*WHAT IS EXPECTED:* If a line in the data holds the string "oktober", list it.

┄┄┄┄┄┄┄┄┄┄

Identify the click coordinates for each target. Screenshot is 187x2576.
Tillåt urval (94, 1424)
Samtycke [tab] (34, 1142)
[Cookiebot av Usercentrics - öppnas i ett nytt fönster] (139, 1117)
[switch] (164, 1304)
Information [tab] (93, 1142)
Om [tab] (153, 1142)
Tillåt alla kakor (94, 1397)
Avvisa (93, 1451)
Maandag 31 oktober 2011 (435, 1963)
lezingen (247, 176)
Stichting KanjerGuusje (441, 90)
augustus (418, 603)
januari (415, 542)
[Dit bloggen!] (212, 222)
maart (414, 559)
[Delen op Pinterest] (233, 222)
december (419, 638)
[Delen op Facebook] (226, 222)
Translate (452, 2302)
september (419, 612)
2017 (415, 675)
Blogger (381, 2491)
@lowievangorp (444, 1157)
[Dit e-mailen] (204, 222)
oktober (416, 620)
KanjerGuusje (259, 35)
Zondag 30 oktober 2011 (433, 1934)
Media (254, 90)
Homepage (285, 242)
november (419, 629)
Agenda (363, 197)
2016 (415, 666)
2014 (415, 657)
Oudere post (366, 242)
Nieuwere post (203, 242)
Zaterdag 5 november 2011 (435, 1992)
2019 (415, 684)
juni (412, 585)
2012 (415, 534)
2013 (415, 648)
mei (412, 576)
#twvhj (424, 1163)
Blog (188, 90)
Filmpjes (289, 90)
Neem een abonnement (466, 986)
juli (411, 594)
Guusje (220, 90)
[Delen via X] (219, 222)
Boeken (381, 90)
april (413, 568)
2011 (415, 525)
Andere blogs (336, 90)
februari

┄┄┄┄┄┄┄┄┄┄

*TASK OUTPUT:*
Maandag 31 oktober 2011 (435, 1963)
oktober (416, 620)
Zondag 30 oktober 2011 (433, 1934)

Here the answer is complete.